2018 The Bend SuperSprint
- Date: 24–26 August 2018
- Location: Tailem Bend, South Australia
- Venue: The Bend Motorsport Park

Results

Race 1
- Distance: 24 laps / 118.808 km
- Pole position: Jamie Whincup Triple Eight Race Engineering / 1:50.1371
- Winner: Shane van Gisbergen Triple Eight Race Engineering / 48:23.2330

Race 2
- Distance: 41 laps / 202.964 km
- Pole position: Jamie Whincup Triple Eight Race Engineering / 1:48.6498
- Winner: Jamie Whincup Triple Eight Race Engineering / 1:17:54.3861

= 2018 The Bend SuperSprint =

2018 V8 Supercar championship race

The 2018 The Bend SuperSprint (formally known as the 2018 OTR SuperSprint at The Bend Motorsport Park) was a motor racing event for Supercars, held on the weekend of 24–26 August 2018. The event was held at The Bend Motorsport Park near Tailem Bend in South Australia and was the first Supercars event to be held at the circuit. It was the eleventh round of sixteen in the 2018 Supercars Championship and hosted Races 22 and 23 of the season.

**Entries shown:**
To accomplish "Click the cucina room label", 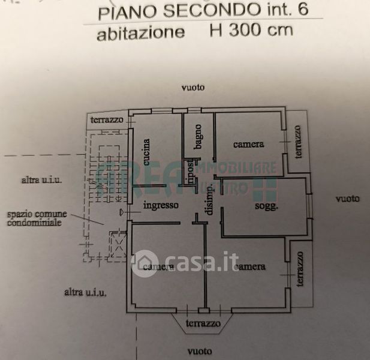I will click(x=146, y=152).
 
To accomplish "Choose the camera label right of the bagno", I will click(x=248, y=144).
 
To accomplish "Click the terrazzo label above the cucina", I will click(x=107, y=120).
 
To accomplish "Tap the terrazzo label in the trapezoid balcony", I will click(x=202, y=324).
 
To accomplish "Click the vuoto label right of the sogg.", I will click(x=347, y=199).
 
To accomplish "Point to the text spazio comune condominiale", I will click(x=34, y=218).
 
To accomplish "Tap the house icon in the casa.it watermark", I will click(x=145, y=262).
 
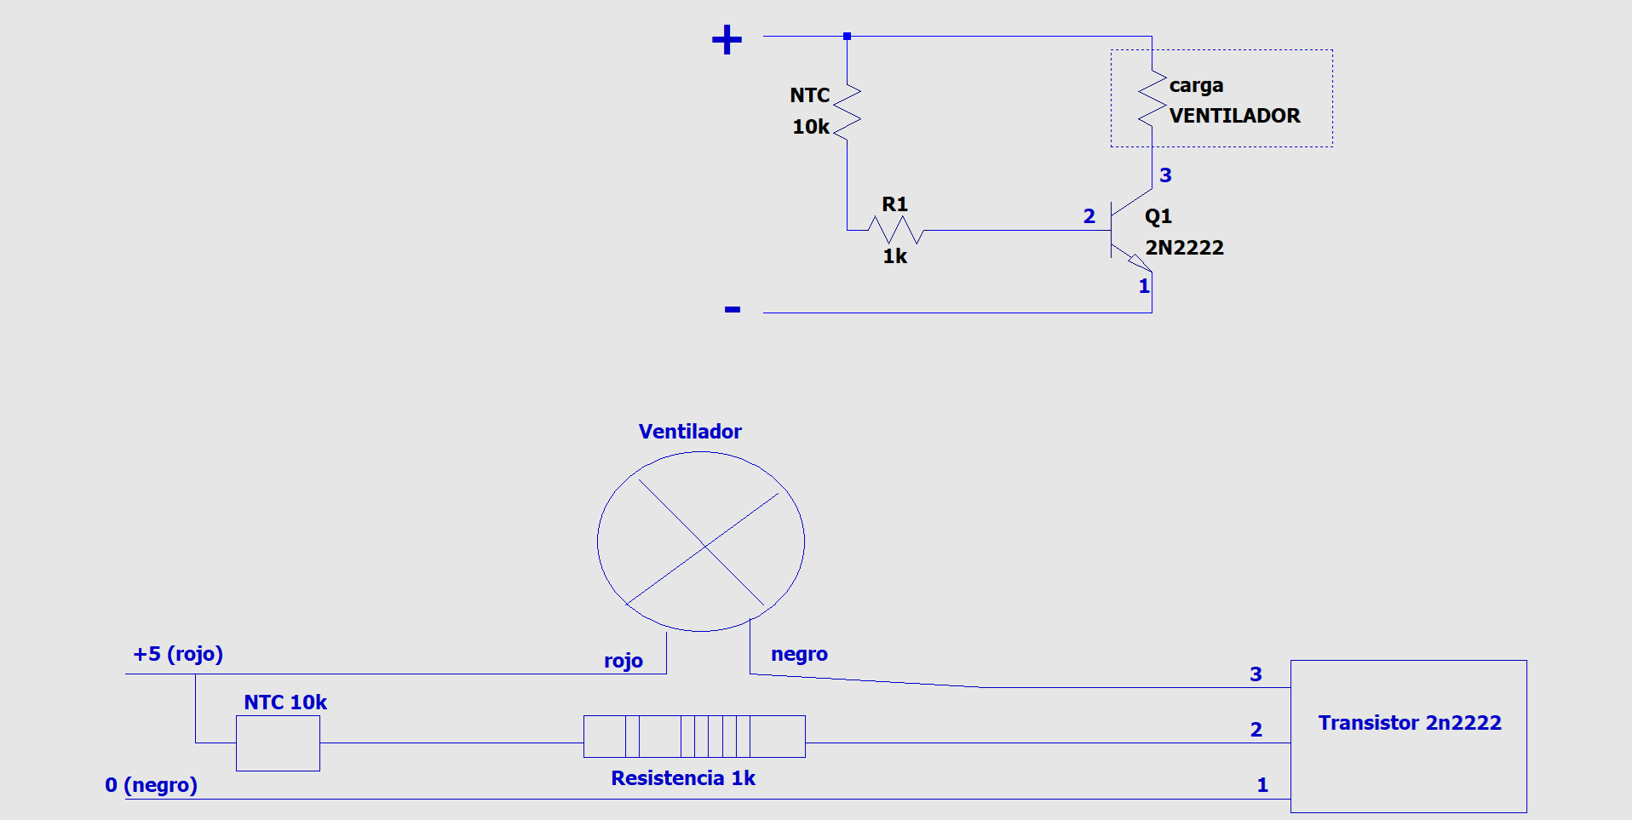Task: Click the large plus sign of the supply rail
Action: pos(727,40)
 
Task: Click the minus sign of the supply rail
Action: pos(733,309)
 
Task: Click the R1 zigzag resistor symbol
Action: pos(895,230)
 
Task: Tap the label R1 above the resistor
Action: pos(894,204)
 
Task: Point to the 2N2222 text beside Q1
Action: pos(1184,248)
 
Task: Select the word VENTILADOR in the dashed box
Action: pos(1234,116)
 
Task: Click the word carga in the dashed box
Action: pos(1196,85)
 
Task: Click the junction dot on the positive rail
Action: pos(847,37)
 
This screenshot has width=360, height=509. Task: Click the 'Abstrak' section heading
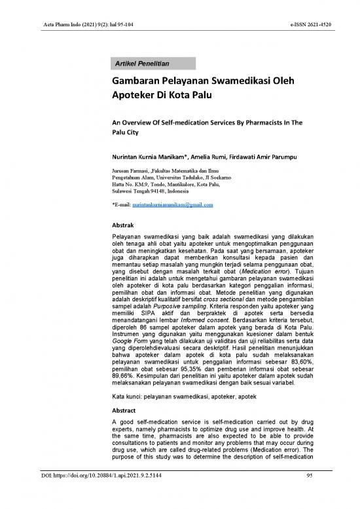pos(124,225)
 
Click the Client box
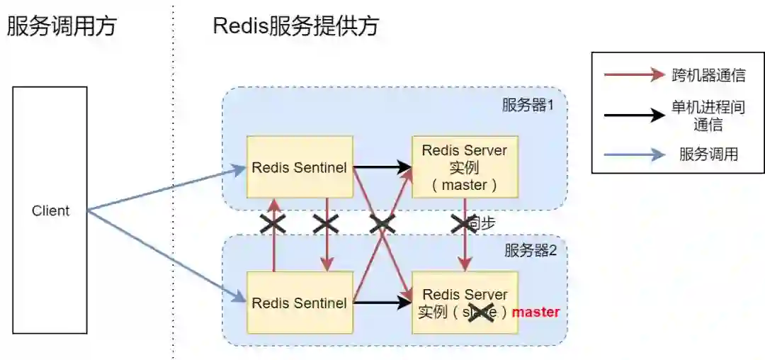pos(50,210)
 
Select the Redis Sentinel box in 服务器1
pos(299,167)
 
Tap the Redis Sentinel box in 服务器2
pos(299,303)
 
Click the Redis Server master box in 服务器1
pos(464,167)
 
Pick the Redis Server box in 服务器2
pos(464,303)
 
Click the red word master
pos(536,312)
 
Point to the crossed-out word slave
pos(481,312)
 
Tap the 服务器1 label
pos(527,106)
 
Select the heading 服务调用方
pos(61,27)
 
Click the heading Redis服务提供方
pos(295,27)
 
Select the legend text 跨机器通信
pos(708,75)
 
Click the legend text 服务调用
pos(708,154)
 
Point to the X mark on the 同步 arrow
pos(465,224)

**Assigned task:** Can you carry on the 2018 The Bend SuperSprint article from its last sentence? The material has nothing to do with the 2018 The Bend SuperSprint text.

**Exercise output:**
==Background==
===Entry alterations===
The round was open to wildcard entries from the Super2 Series and saw the grid expanded to twenty-eight cars with the addition of two extra entries – Brad Jones Racing entering a third Holden Commodore ZB for Macauley Jones, and Kostecki Brothers Racing entering their Super2 Holden Commodore VF and driver Kurt Kostecki.

Rookie main game team Matt Stone Racing and driver Todd Hazelwood reverted to the Holden Commodore VF they used to win the 2017 Super2 Series championship.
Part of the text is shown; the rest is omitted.